OpenAI is throwing its support behind an Illinois state bill that would shield AI labs from liability in cases where AI models are used to cause serious societal harms, such as death or serious injury of 100 or more people or at least $1 billion in property damage.

The effort seems to mark a shift in OpenAI’s legislative strategy. Until now, OpenAI has largely played defense, opposing bills that could have made AI labs liable for their technology’s harms. Several AI policy experts tell WIRED that SB 3444—which could set a new standard for the industry—is a more extreme measure than bills OpenAI has supported in the past.

The bill would shield frontier AI developers from liability for “critical harms” caused by their frontier models as long as they did not intentionally or recklessly cause such an incident, and have published safety, security, and transparency reports on their website.
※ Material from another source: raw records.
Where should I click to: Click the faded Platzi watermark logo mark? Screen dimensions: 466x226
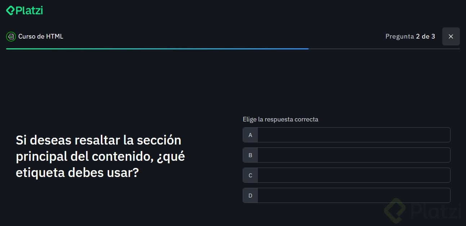pos(395,211)
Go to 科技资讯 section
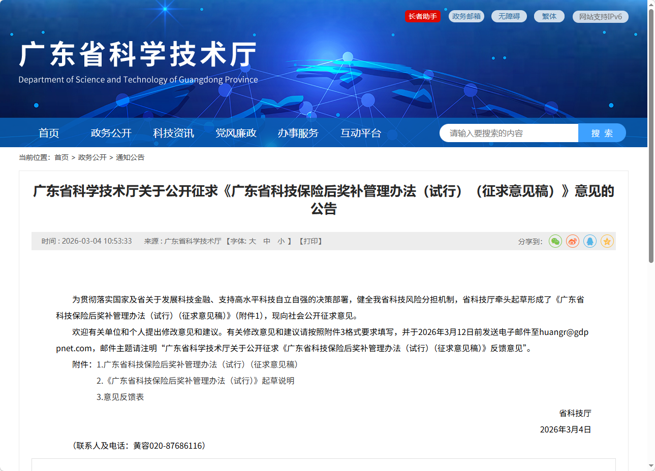655x471 pixels. point(173,133)
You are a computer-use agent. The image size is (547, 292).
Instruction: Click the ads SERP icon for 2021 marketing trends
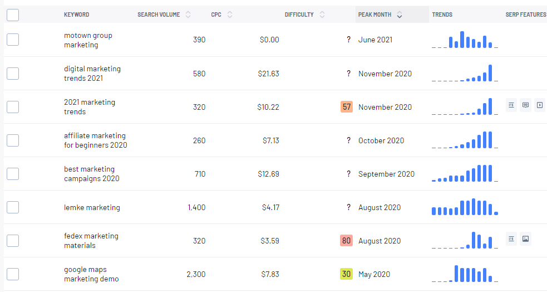[511, 105]
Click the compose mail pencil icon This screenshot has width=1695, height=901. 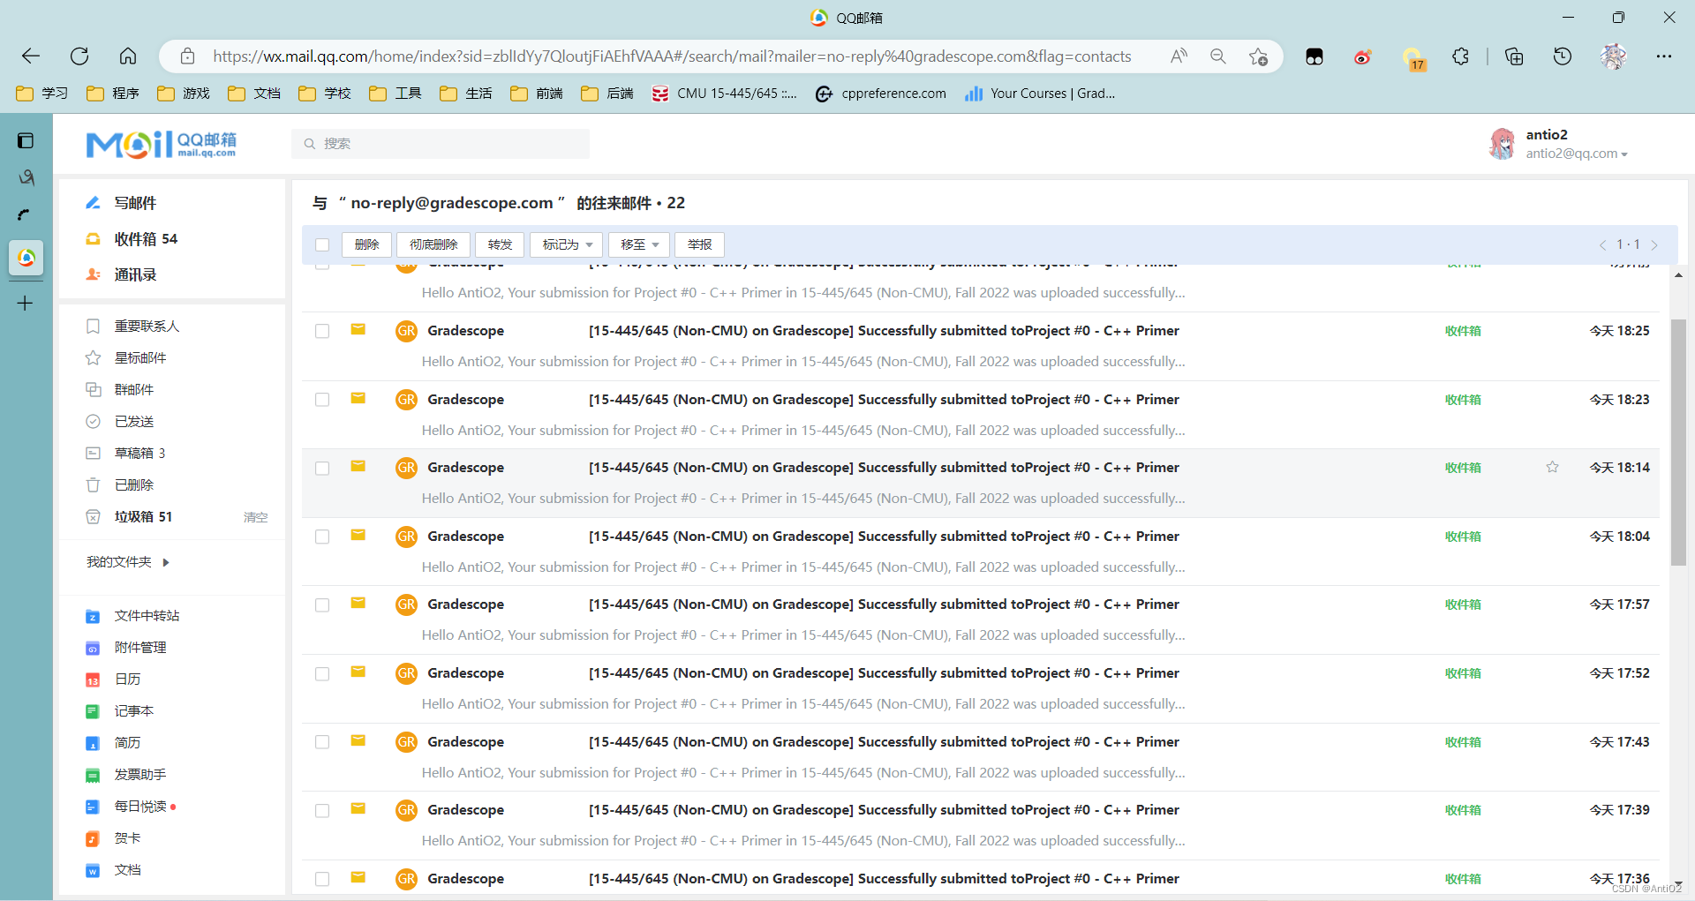pyautogui.click(x=93, y=203)
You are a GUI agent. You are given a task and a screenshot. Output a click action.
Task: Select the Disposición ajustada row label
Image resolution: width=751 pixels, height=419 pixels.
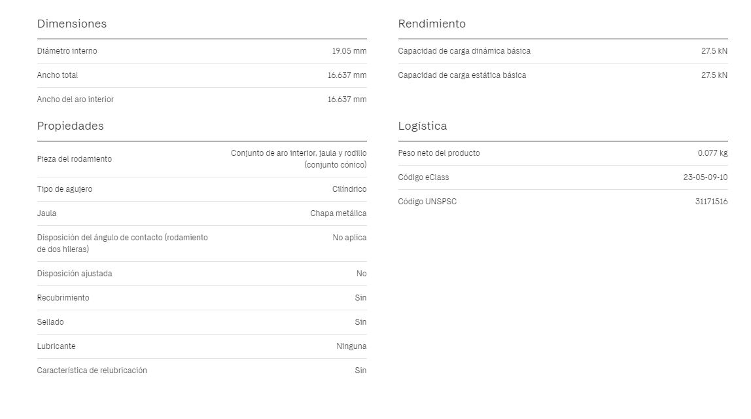coord(74,274)
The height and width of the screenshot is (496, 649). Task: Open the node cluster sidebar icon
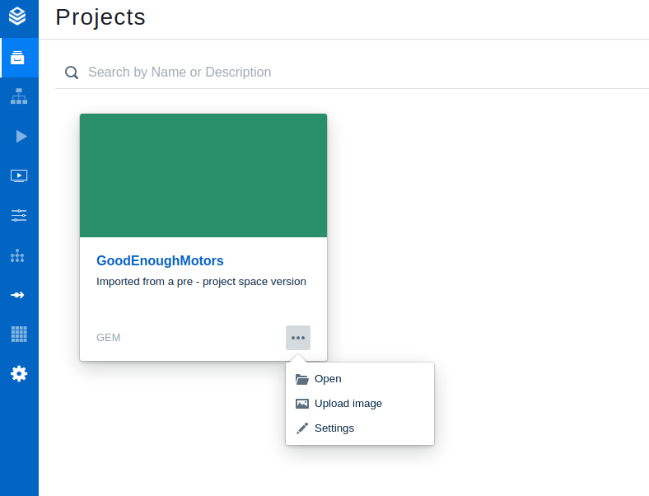pos(17,255)
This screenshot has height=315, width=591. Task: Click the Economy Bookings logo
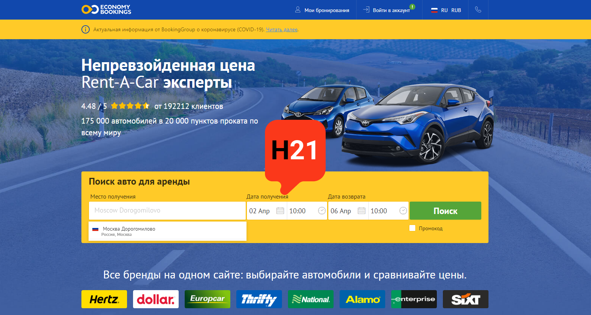point(106,9)
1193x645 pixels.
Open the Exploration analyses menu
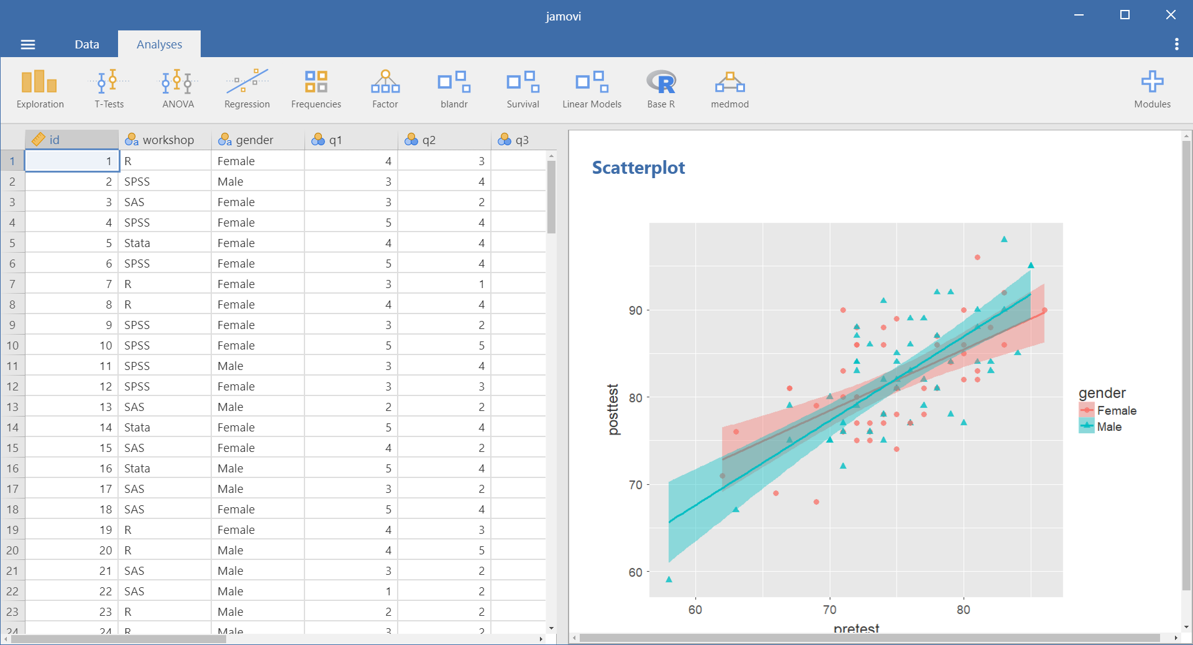click(x=40, y=89)
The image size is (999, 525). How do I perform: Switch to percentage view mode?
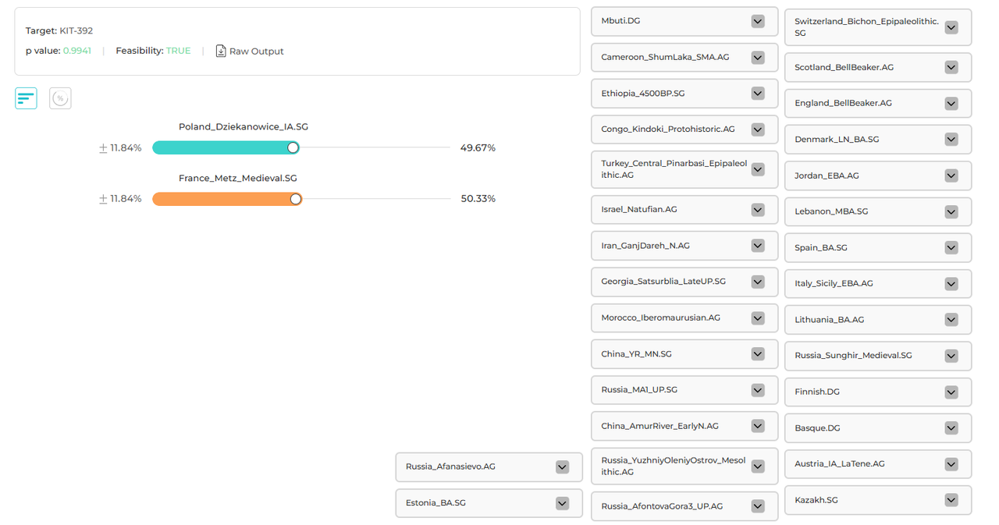point(60,98)

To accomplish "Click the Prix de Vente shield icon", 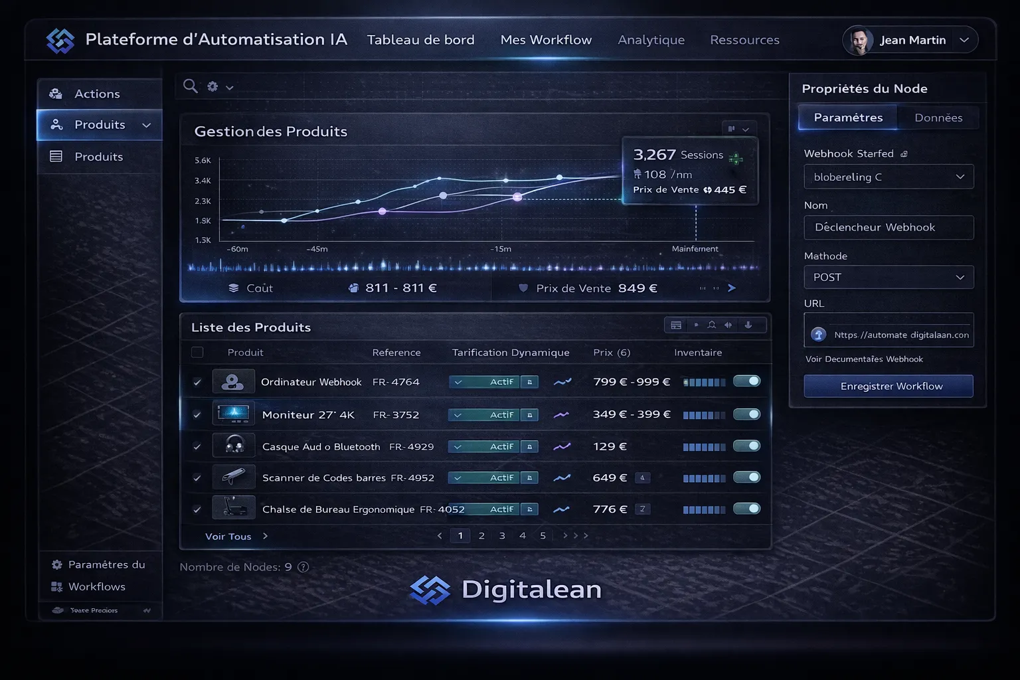I will click(524, 288).
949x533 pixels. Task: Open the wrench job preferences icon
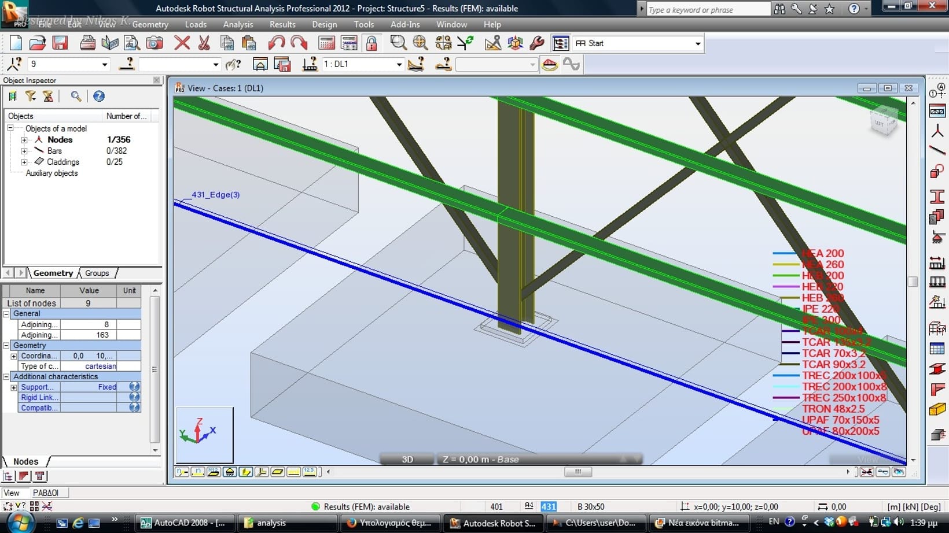(x=537, y=43)
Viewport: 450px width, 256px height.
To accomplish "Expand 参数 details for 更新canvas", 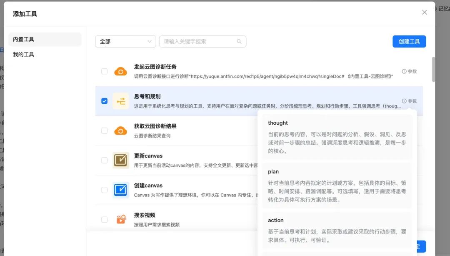I will [x=410, y=160].
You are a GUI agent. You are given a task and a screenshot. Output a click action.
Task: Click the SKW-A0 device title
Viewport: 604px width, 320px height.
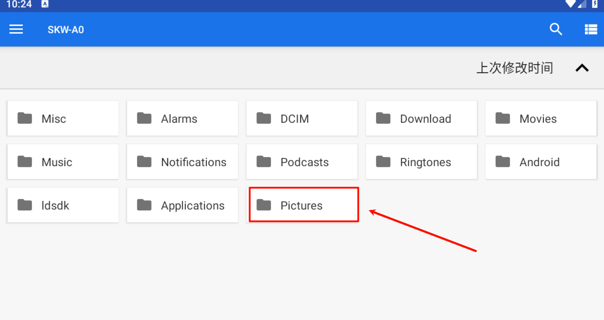[x=66, y=30]
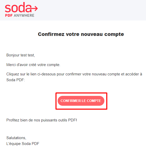Click the L'équipe Soda PDF signature
This screenshot has height=150, width=146.
click(x=23, y=144)
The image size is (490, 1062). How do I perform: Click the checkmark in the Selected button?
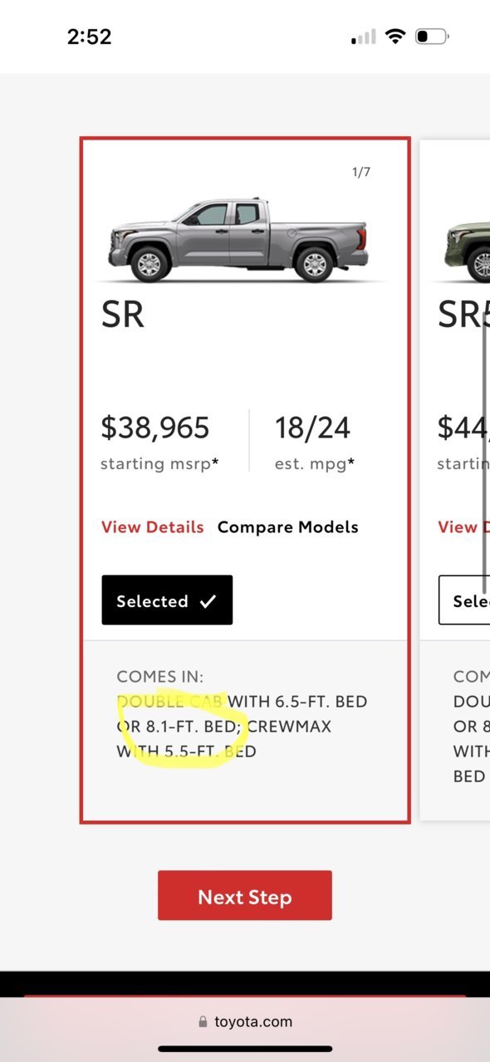(208, 601)
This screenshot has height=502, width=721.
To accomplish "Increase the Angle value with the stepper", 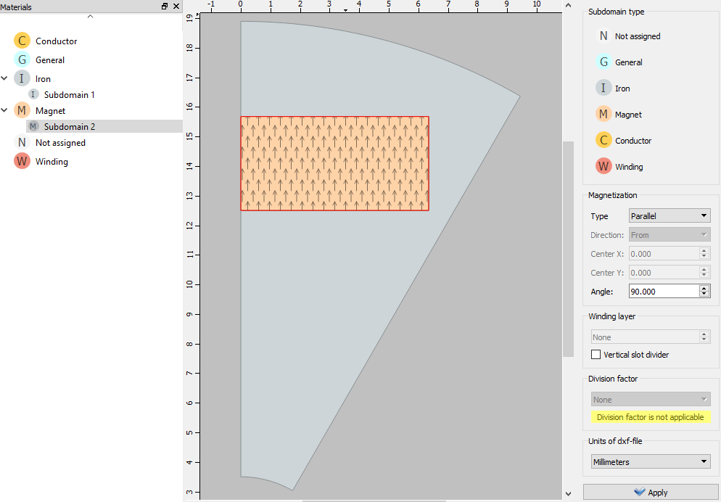I will [x=704, y=287].
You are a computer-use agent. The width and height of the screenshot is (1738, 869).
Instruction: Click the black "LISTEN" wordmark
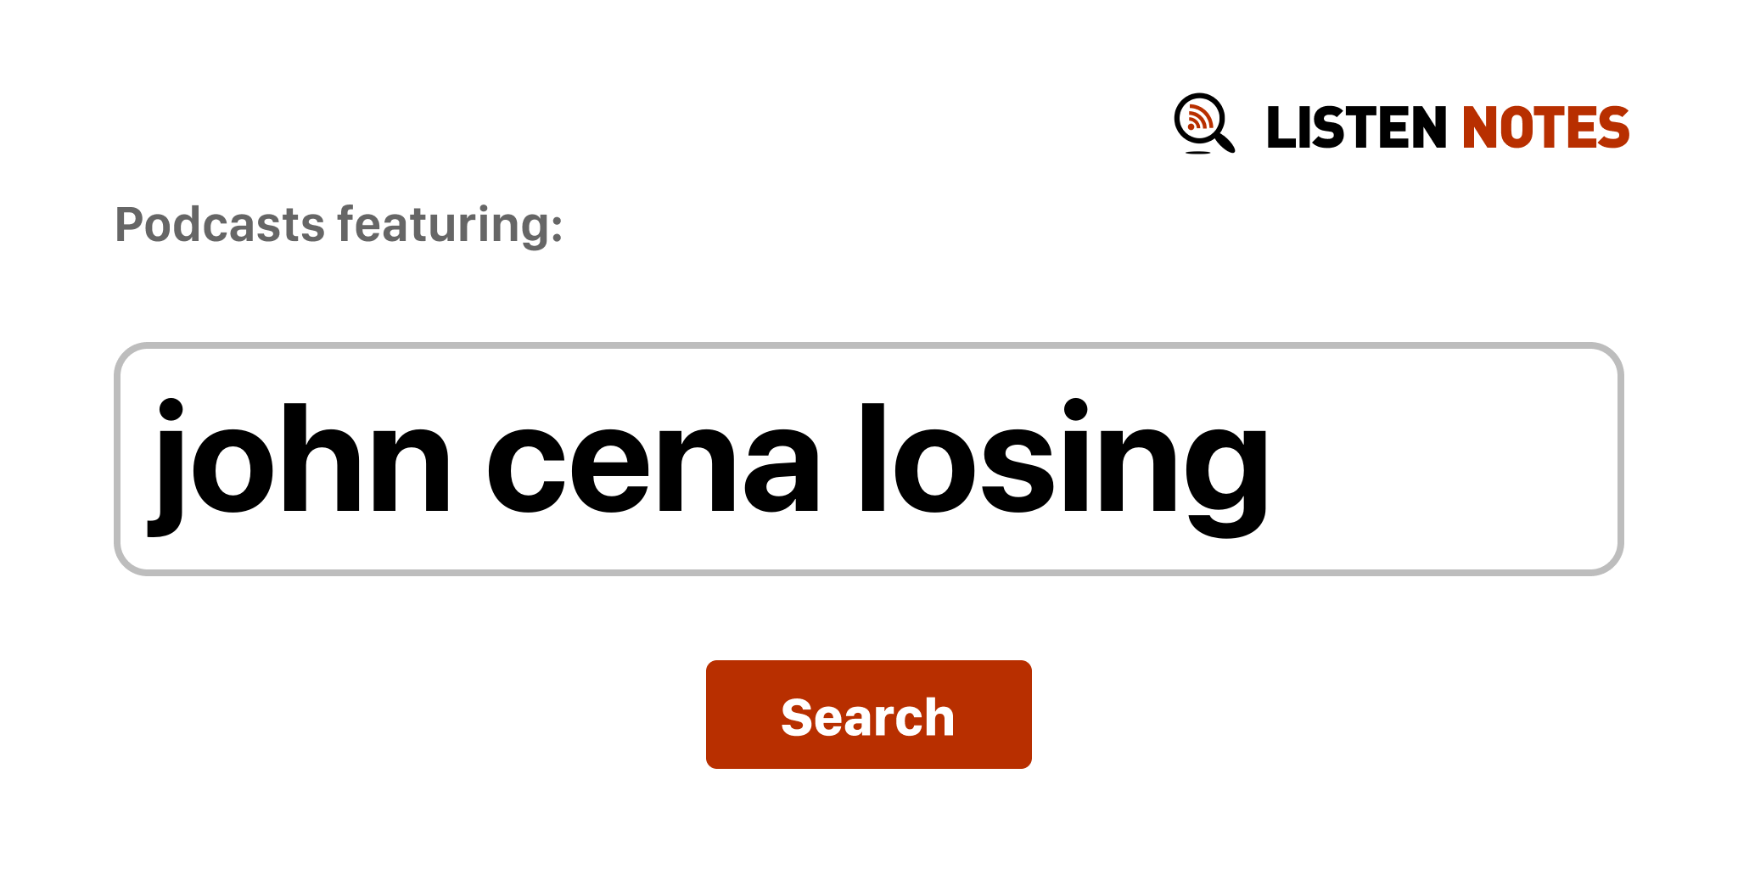(1355, 128)
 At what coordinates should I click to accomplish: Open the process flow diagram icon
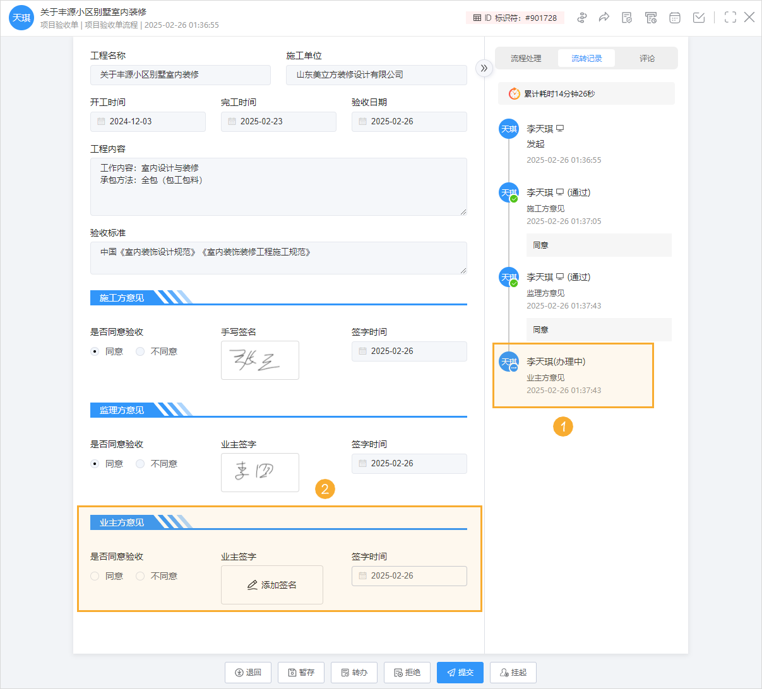[x=581, y=18]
It defines a frontier model as any AI model trained using more than $100 million in computational costs, which likely could apply to America’s largest AI labs, like OpenAI, Google, xAI, Anthropic, and Meta.

“We support approaches like this because they focus on what matters most: Reducing the risk of serious harm from the most advanced AI systems while still allowing this technology to get into the hands of the people and businesses—small and big—of Illinois,” said OpenAI spokesperson Jamie Radice in an emailed statement. “They also help avoid a patchwork of state-by-state rules and move toward clearer, more consistent national standards.”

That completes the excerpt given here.